In their annual visit to London's railway stations, researchers from the InfoSecurity Europe conference asked 600 commuters whether they'd sell their company's sensitive data in exchange for various forms of compensation. Last year, the researchers got many railway riders to give up their passwords for a chocolate bar.

This year, the researchers offered the workers an escalating range of theoretical bribes, ranging from a good meal to 1 million pounds (about $1.5 million). An admirable 63 percent said they wouldn't give out their company's data at any price. Of the 37% of workers who could be corrupted, nearly two-thirds said they would have to get at least $1.5 million to sell out. Ten percent said they would do it if their mortgages were paid off, 5 percent would do it for a vacation or new job, and 4 percent would do it to pay off their credit card debts.

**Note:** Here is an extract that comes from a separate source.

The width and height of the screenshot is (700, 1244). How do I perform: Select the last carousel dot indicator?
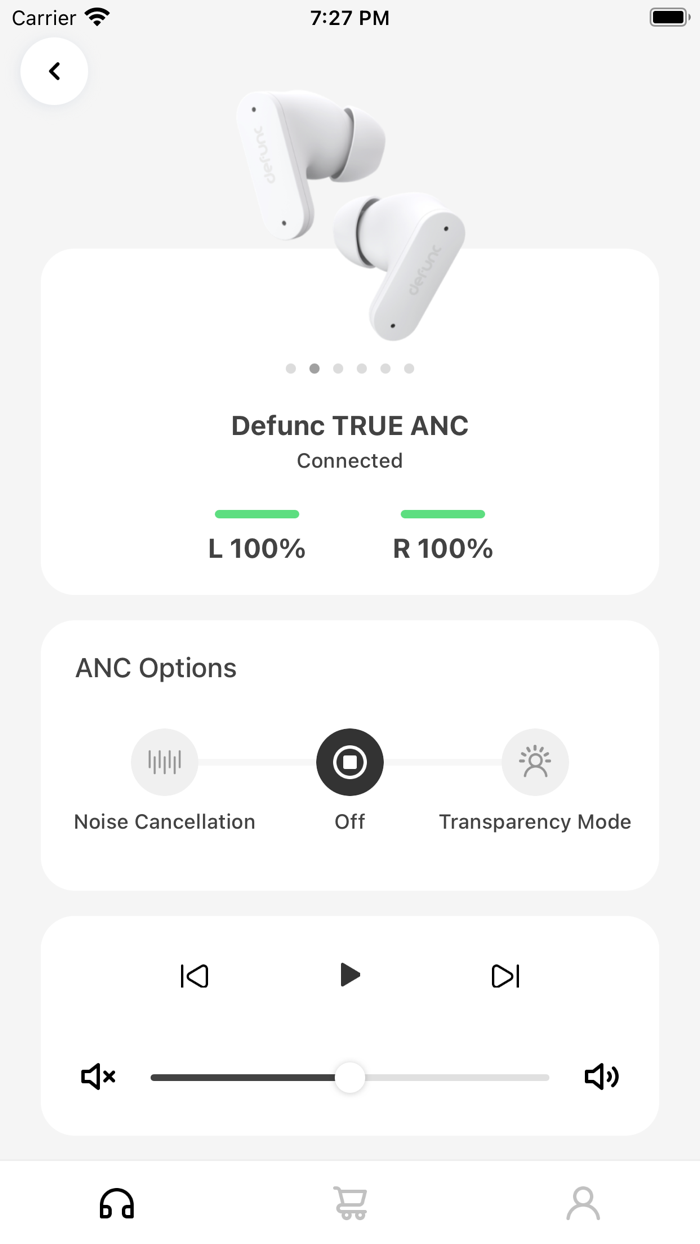click(409, 368)
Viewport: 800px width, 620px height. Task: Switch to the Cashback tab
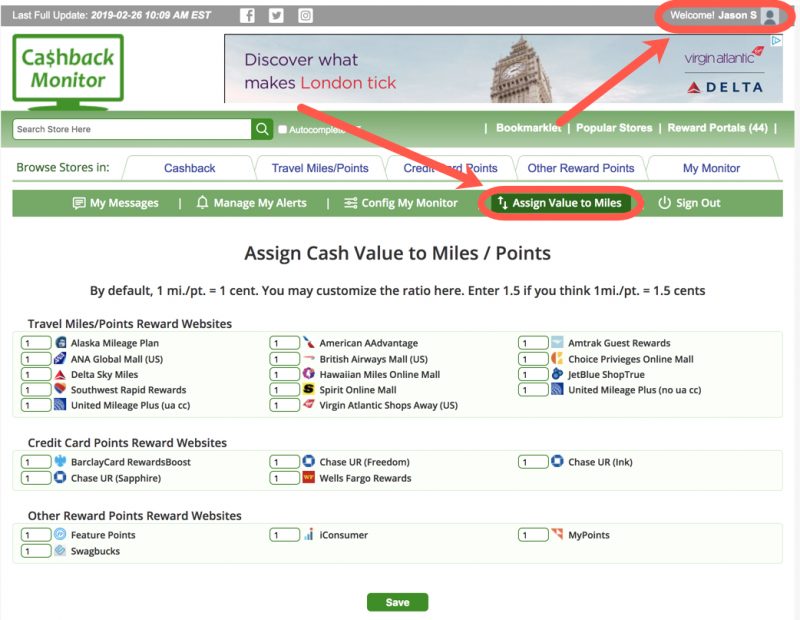189,167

Two percent of the employees said they'd sell the company's crown jewels for a "slap-up meal" -- that's British slang for a hearty meal.

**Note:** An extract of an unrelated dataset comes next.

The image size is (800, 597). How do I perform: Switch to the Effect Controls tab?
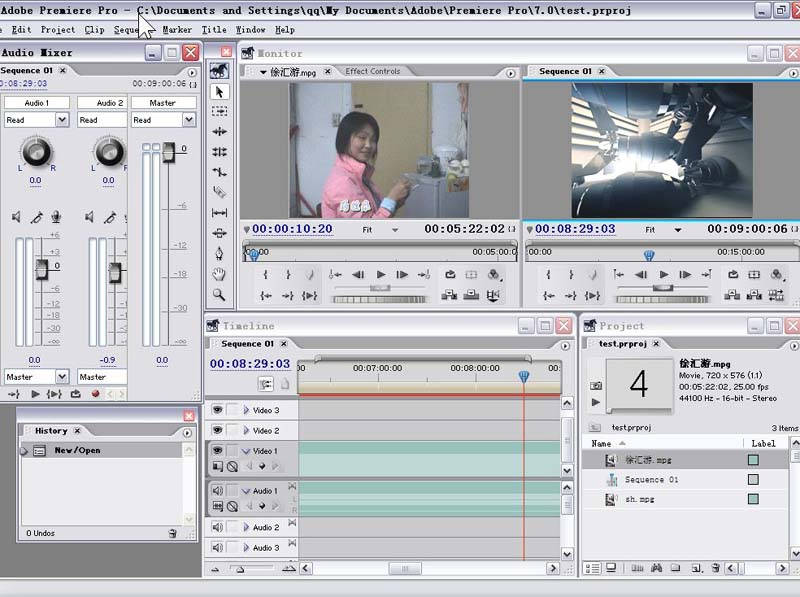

And the employees weren't all working in the mailroom. In fact, 83 percent of them said they have access to customer databases, 72 percent have access to business plans, 53 percent can get into accounting systems, and 37 percent have IT administrative passwords. Two-thirds (68 percent) of the employees think it's "easy" to sneak information out of their organization; 88 percent of employees think the information they can access is valuable.

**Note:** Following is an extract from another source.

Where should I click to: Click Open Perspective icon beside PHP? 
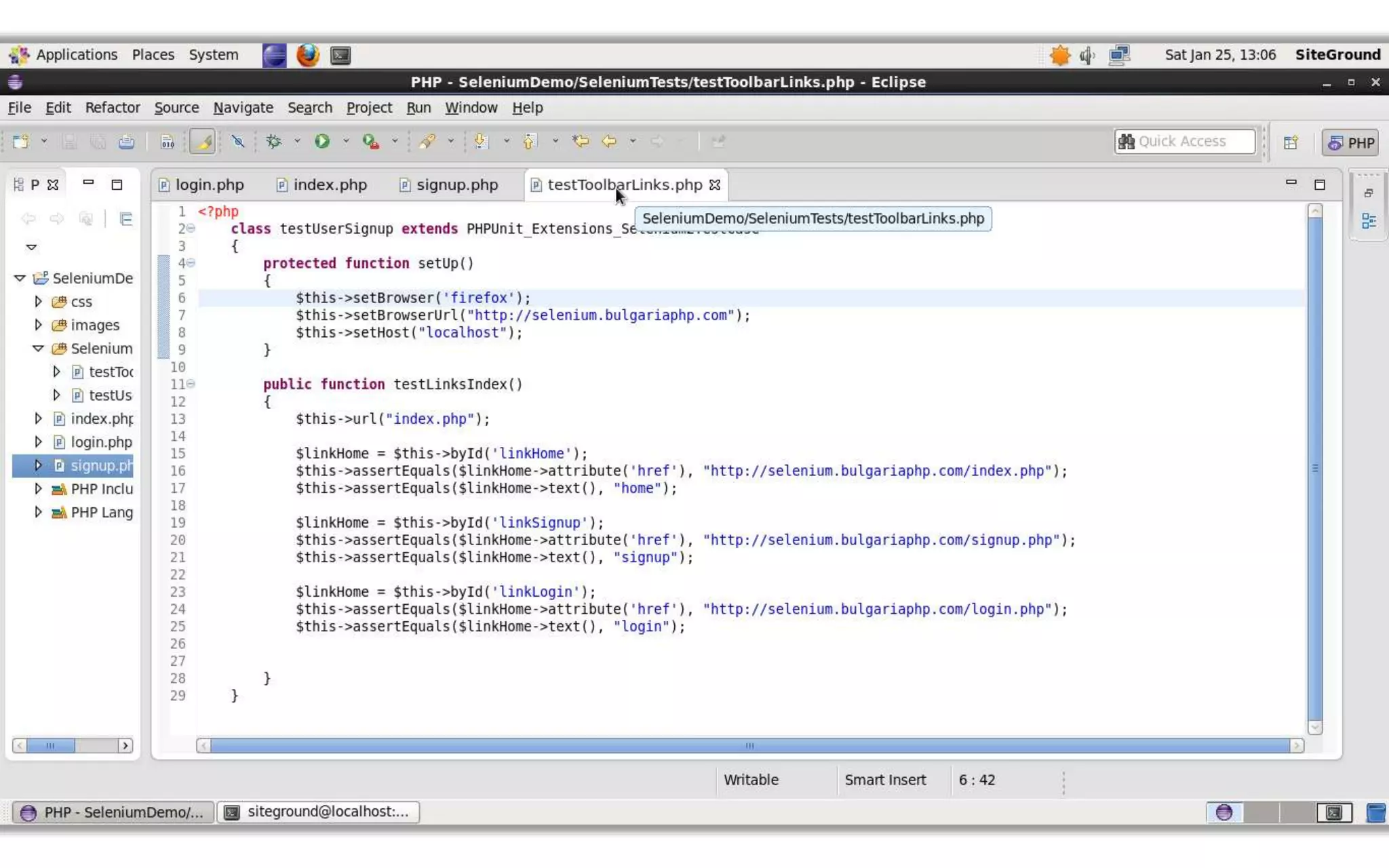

More than half of the workers in the survey (55 percent) said they are more worried about losing their jobs than they were this time a year ago. One-third of the respondents said they feel "a lot" less loyalty to their employers than they did a year ago. When the researchers specified the questions to ask about the purchase of credit card information, account details, or security codes, employees became harder to tempt. Eighty percent of the respondents said they wouldn't provide that type of information at any price.

Among the 20 percent of employees who would pass on credit card information, account details, or security codes, 68 percent would only do it for 1 million pounds, 7 percent if their mortgages were paid off, and 15 percent to pay off their credit cards.